用于视频流人体姿态估计的时空信息感知网络
Spatiotemporal Neural Network for Video-Based Pose Estimation
-
摘要: 针对现有二维人体姿态估计方法应用于视频序列时由于图像质量不稳定而导致的估计精度下降和时域不连续的问题,提出一种时空信息感知网络STNet.首先利用卷积模块提取出每帧视频中人体关节点的二维空间热力图,接着利用循环卷积模块对连续帧热力图之间的时间信息进行编码.时空信息的解耦学习策略提升了姿态估计结果的时域连贯性和空间准确性,降低了视频序列中时空特征的提取难度.循环卷积模块中的ConvGRU结构在保证识别精度的同时有效减少了模型计算量.在二维关节点数据集PennAction和Sub-JHMDB上进行实验,并与其他现有方法进行对比分析.结果表明, STNet可以实现预测精度和运算量之间的更好权衡,更具实用价值.Abstract: The application of 2D pose estimation methods often suffers from performance degeneration because of the severe video quality degradation. To mitigate the problem, a novel model is proposed, namely spatiotemporal net (STNet).

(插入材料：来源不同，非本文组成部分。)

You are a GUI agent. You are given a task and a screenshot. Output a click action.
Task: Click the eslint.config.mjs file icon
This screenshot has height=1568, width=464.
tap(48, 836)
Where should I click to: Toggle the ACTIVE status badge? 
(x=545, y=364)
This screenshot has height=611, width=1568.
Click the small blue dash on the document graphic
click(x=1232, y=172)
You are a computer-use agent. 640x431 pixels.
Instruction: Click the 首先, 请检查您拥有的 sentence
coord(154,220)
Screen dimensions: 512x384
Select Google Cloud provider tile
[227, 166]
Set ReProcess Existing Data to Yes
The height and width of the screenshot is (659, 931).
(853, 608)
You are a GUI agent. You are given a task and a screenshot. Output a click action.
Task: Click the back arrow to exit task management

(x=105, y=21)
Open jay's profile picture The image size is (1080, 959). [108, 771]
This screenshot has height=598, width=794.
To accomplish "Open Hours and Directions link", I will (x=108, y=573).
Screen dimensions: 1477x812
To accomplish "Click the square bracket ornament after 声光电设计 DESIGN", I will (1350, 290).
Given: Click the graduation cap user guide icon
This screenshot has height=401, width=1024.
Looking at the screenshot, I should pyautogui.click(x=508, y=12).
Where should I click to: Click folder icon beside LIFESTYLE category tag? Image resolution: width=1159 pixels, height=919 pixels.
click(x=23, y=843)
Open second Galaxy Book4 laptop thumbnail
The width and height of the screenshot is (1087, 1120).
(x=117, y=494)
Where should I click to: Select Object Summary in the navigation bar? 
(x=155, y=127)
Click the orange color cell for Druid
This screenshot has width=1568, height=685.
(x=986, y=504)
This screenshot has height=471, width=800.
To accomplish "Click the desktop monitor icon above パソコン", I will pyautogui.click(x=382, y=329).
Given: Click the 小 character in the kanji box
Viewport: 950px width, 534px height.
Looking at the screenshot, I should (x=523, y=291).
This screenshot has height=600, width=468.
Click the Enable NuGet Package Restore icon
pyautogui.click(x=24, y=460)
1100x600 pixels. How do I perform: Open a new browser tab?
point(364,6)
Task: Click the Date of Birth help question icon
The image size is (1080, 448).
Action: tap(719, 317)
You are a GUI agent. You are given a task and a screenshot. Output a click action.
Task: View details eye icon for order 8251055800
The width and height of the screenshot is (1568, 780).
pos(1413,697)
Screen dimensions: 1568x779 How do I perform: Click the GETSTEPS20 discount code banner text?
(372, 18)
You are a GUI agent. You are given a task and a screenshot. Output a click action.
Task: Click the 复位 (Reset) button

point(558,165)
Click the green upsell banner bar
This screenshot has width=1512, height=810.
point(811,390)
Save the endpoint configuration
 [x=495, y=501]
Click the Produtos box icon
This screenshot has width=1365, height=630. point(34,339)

STNet utilizes convolution modules to extract the 2D joint heatmaps of each frame and exploits recurrent convolution modules to encode the time information between the adjacent frames. This decoupling learning of spatiotemporal information improves the temporal coherence and spatial accuracy of the estimated poses and reduces the difficulty of extracting spatiotemporal features. The application of ConvGRU effectively reduces the computational cost while ensuring recognition accuracy. Proposed model is compared with other existing methods on two benchmarks: Penn Action and Sub-JHMDB. The results show that STNet can better trade-off prediction performance and computational complexity and have more practical value.